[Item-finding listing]

○ ○ ○ ○ ○

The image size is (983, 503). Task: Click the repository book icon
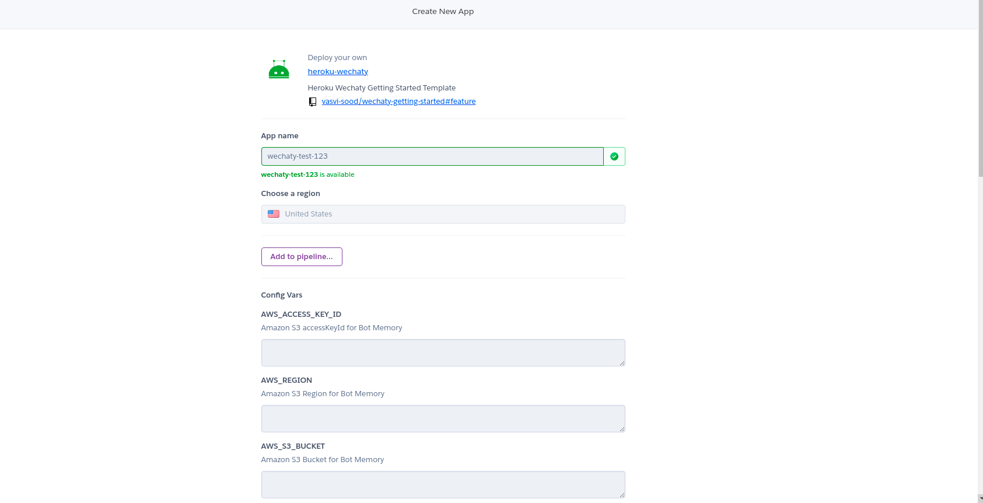click(313, 102)

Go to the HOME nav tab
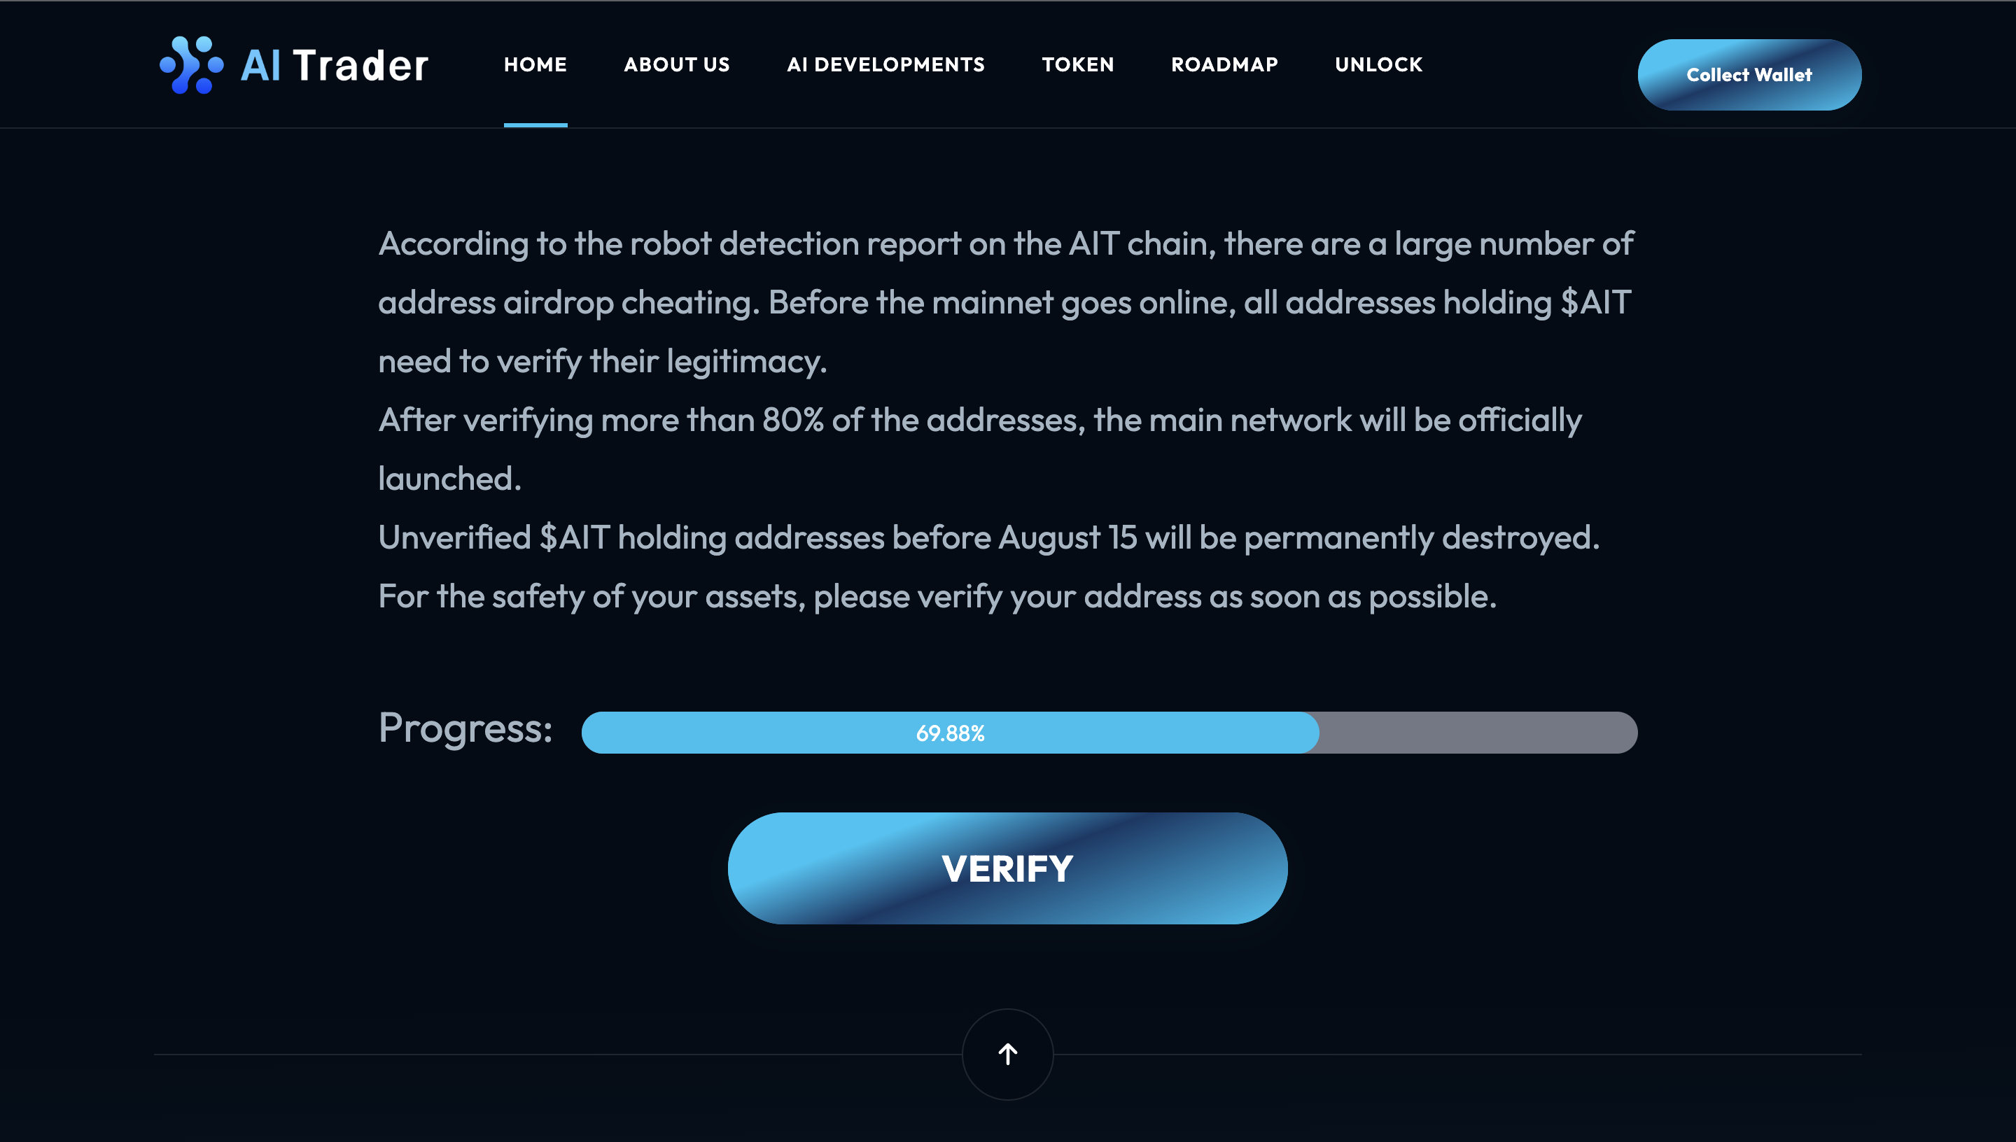[x=535, y=64]
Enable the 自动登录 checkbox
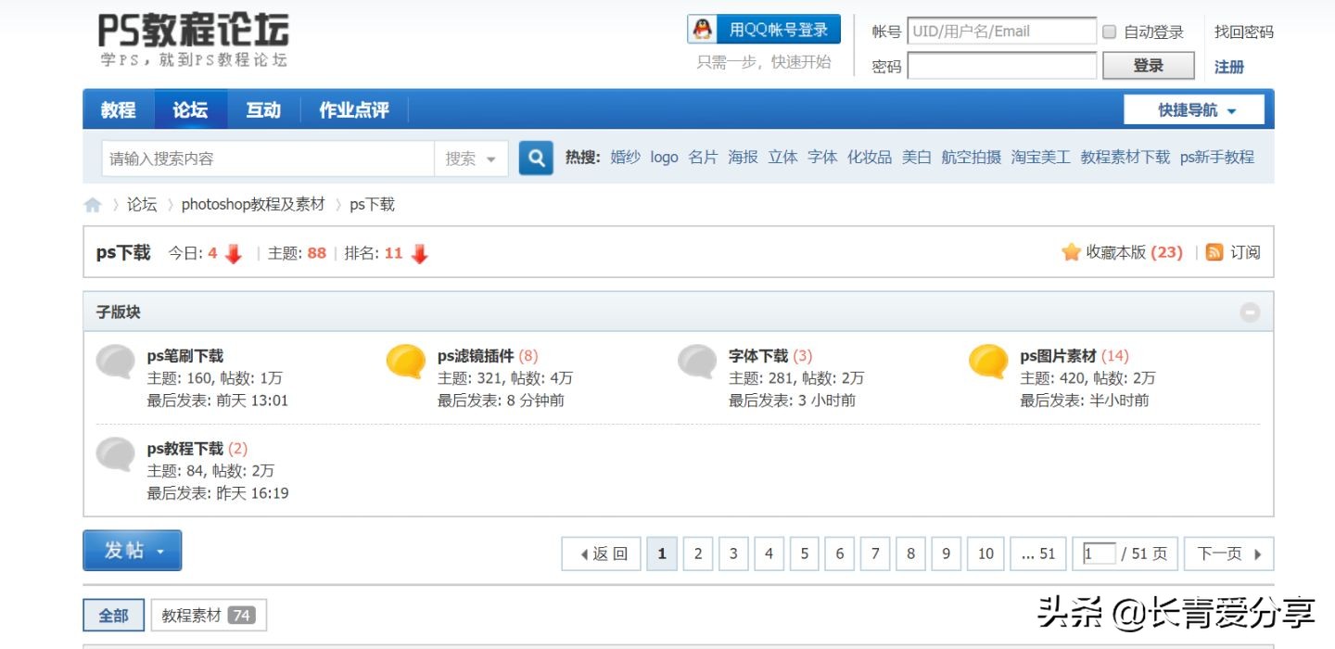 (1109, 31)
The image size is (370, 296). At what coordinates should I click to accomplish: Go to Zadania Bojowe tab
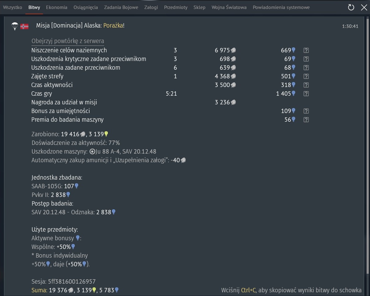(121, 7)

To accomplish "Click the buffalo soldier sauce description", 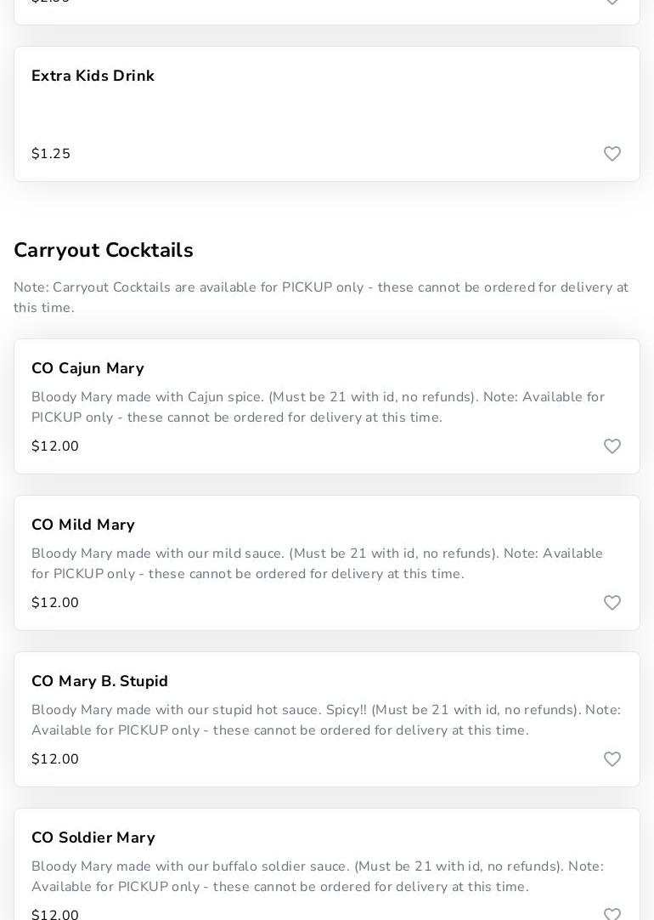I will click(x=317, y=877).
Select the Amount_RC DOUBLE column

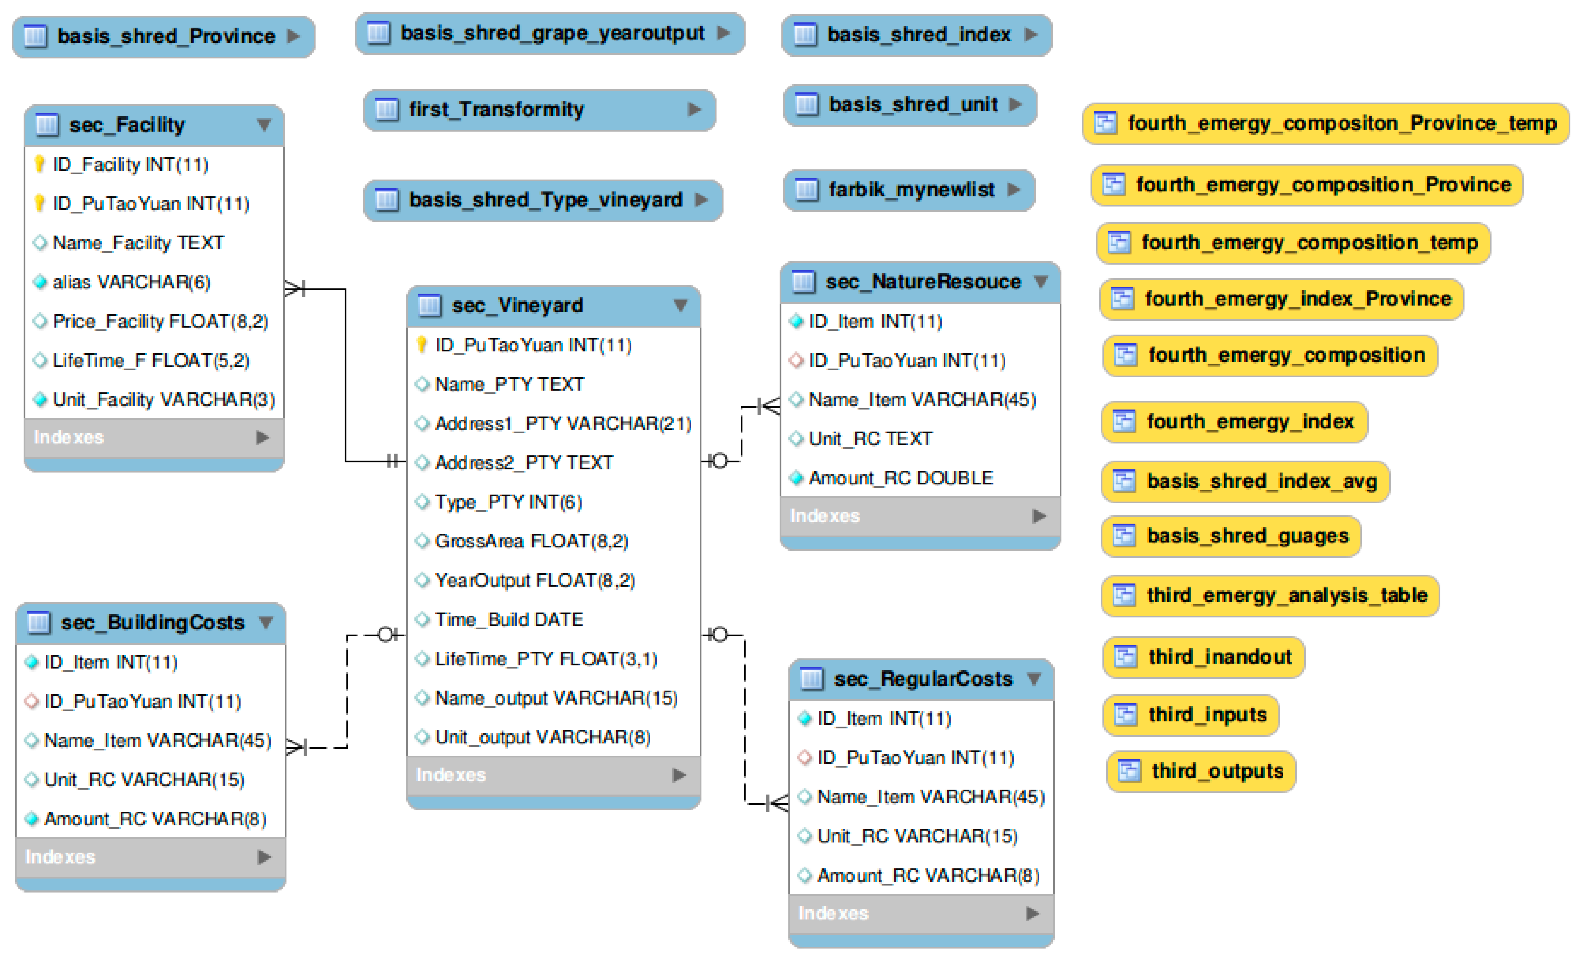click(x=900, y=478)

○ ○ ○ ○ ○

### Goal of the exercise
Please find every line in the listing above that contains the word "image", and copy each of those lines out in full. Case counts.

### Finished answer
The image size is (983, 503). Task: Click the repository book icon
The image size is (370, 296). At what coordinates should I click to accomplish: Go to Zadania Bojowe tab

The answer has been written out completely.